Let UI(X : Y \ Z), UI(X : Z \ Y ), SI(X : Y ; Z) and CI(X : Y ; Z) be non-negative continuous functions on Δ satisfying Equations (1) and (2) and Assumption (*). Then:

\begin{array}{l} U I (X : Y \ Z) \leq \tilde{U I} (X : Y \ Z), \\ U I (X : Z \ Y) \leq \tilde{U I} (X : Z \ Y), \\ S I (X : Y; Z) \geq \tilde{S I} (X : Y; Z), \\ C I (X : Y; Z) \geq \tilde{C I} (X : Y; Z) . \end{array}

If P ∈ Δ and if there exists Q ∈ Δ_P that satisfies CI_Q(X : Y ; Z) = 0, then equality holds in all four inequalities. Conversely, if equality holds in one of the inequalities for a joint distribution P ∈ Δ, then there exists Q ∈ Δ_P satisfying CI_Q(X : Y ; Z) = 0.

Proof

Fix a joint distribution P ∈ Δ. By Lemma 2, Assumption (*) and continuity, the functions UI_Q(X : Y \ Z), UI_Q(X : Z \ Y ) and SI_Q(X : Y ; Z) are constant on Δ_P, and only CI_Q(X : Y ; Z), depends on Q ∈ Δ_P. The decomposition (1) rewrites to:

C I_{Q} (X : Y; Z) = M I_{Q} (X : (Y, Z)) - U I (X : Y \ Z) - U I (X : Z \ Y) - S I (X : Y; Z) .

(6)

Using the non-negativity of synergistic information, this implies:

U I (X : Y \ Z) + U I (X : Z \ Y) + S I (X : Y; Z) \leq min_{Q \in Δ_{P}} M I_{Q} (X : (Y, Z)) .

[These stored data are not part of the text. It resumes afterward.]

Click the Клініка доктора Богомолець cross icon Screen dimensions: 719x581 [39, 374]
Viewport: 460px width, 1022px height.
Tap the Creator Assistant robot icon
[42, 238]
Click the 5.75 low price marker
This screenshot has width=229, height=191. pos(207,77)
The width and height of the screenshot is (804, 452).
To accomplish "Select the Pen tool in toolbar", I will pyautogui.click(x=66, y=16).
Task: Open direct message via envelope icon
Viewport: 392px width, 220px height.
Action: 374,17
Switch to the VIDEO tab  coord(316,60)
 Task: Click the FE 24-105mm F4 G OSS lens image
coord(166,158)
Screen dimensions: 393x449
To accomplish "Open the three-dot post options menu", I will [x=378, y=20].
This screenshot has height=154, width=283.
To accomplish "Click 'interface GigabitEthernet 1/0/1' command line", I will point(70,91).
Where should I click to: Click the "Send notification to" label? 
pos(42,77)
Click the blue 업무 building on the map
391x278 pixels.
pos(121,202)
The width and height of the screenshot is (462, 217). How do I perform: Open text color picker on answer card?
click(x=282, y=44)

Choosing P in (6) and applying this last inequality shows:

C I (X : Y; Z) \geq M I (X : (Y, Z)) - min_{Q \in Δ_{P}} M I_{Q} (X : (Y, Z)) = \tilde{C I} (X : Y; Z) .

The chain rule of mutual information says:

M I_{Q} (X : (Y, Z)) = M I_{Q} (X : Z) + M I_{Q} (X : Y ∣ Z) .

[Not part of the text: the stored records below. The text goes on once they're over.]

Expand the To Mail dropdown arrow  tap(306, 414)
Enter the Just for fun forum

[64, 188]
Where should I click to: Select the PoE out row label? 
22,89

Now, Q ∈ Δ_P implies MI_Q(X : Z) = MI(X : Z), and therefore,

\tilde{C I} (X : Y; Z) = M I (X : Y ∣ Z) - min_{Q \in Δ_{P}} M I_{Q} (X : Y ∣ Z) .

Moreover,

M I_{Q} (X : Y ∣ Z) = H_{Q} (X ∣ Z) - H_{Q} (X ∣ Y, Z),

where H_Q(X|Z) = H(X|Z) for Q ∈ Δ_P, and so:

\tilde{C I} (X : Y; Z) = max_{Q \in Δ_{P}} H_{Q} (X ∣ Y, Z) - H (X ∣ Y, Z) .

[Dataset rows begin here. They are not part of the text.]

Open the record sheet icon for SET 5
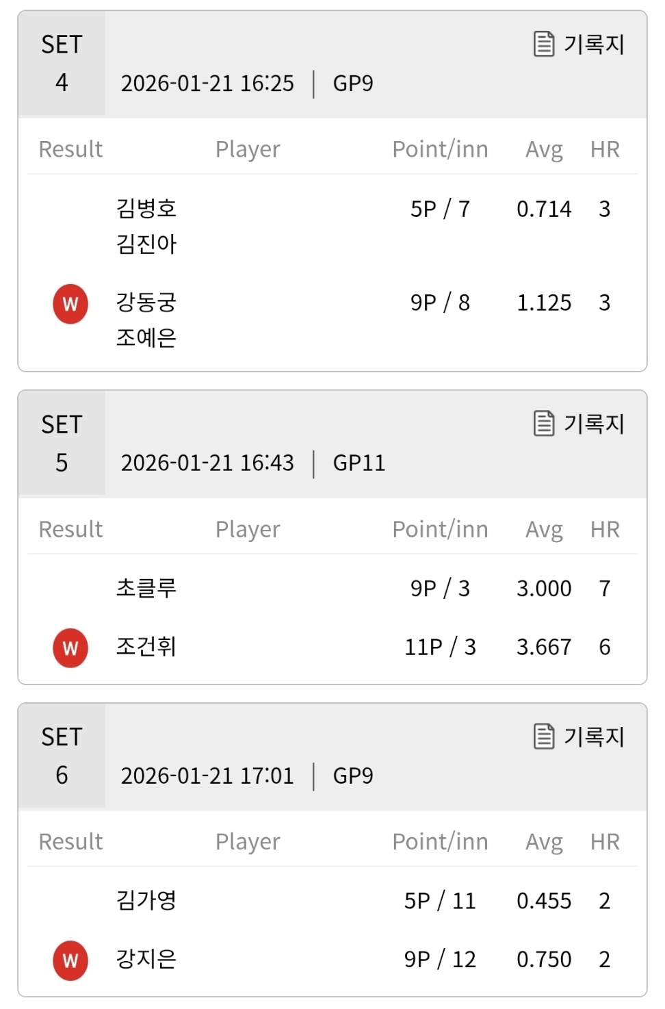Viewport: 665px width, 1009px height. 544,424
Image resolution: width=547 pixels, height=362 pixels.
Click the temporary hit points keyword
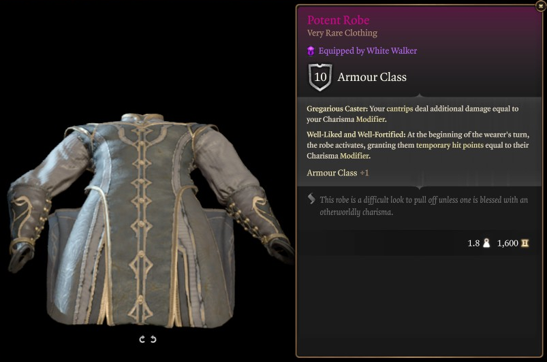(450, 145)
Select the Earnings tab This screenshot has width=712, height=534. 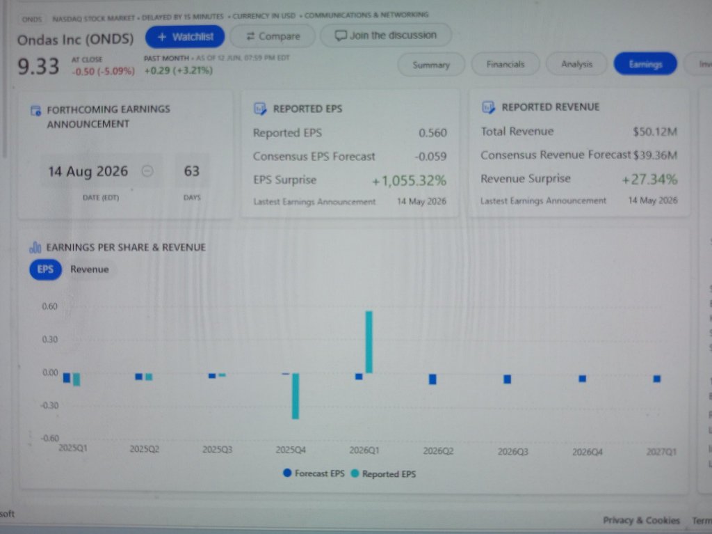645,64
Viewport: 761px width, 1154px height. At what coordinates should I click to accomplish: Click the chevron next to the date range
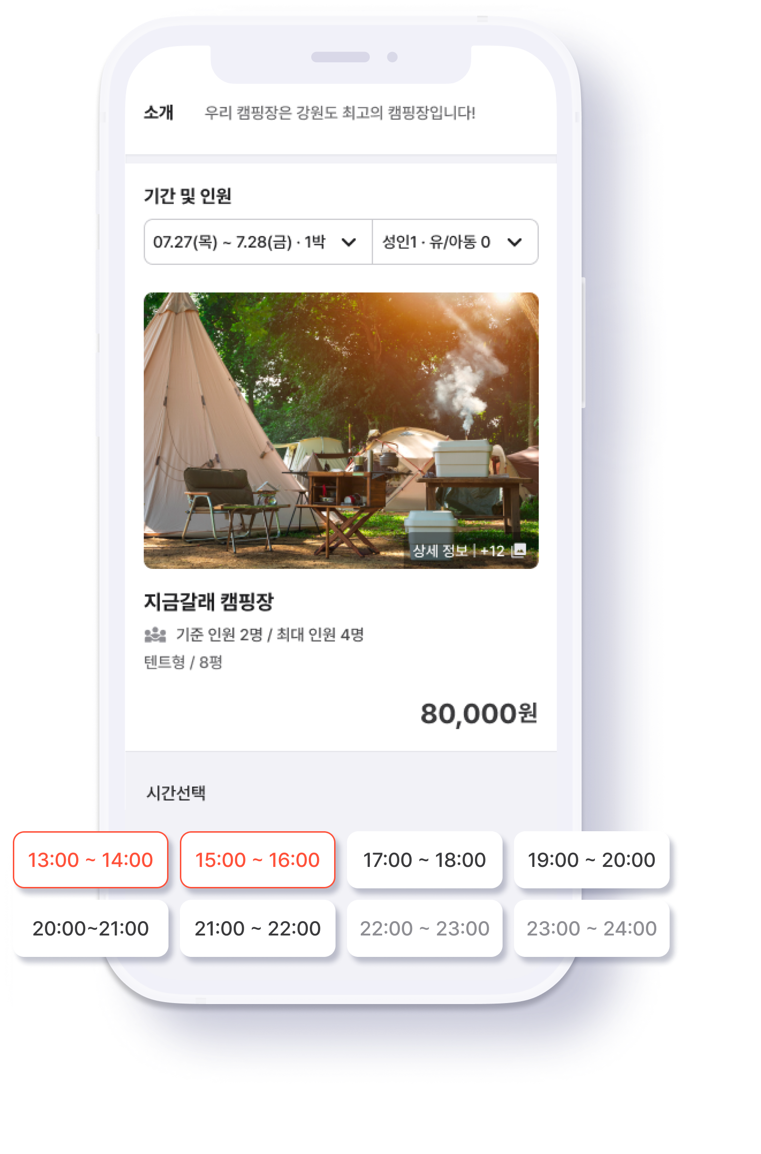click(x=349, y=242)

By (3), the shared information satisfies:

\begin{array}{l} S I (X : Y; Z) = C I (X : Y; Z) + M I (X : Y) + M I (X : Z) - M I (X : (Y, Z)) \\ \geq \tilde{C I} (X : Y; Z) + M I (X : Y) + M I (X : Z) - M I (X : (Y, Z)) \\ = M I (X : Y) + M I (X : Z) - min_{Q \in Δ_{P}} M I_{Q} (X : (Y, Z)) \\ = max_{Q \in Δ_{P}} (M I_{Q} (X : Y) + M I_{Q} (X : Z) - M I_{Q} (X : (Y, Z))) \\ = max_{Q \in Δ_{P}} C o I_{Q} (X; Y; Z) = \tilde{S I} (X : Y; Z) . \end{array}

By (2), the unique information satisfies:

\begin{array}{l} U I (X : Y \ Z) = M I (X : Y) - S I (X : Y; Z) \\ \leq min_{Q \in Δ_{P}} [M I_{Q} (X : (Y, Z)) - M I (X : Z))] \\ = min_{Q \in Δ_{P}} [M I_{Q} (X : (Y ∣ Z)] = \tilde{U I} (X : Y \ Z) . \end{array}

The inequality for UI(X : Z \ Y ) follows similarly.

If there exists Q₀ ∈ Δ_P satisfying CI_Q_₀ (X : Y ; Z) = 0, then:

0 = C I_{Q_{0}} (X : Y; Z) \geq {\tilde{C I}}_{Q_{0}} (X : Y; Z) = M I (X : (Y, Z)) - min_{Q \in Δ_{P}} M I_{Q} (X : (Y, Z)) \geq 0.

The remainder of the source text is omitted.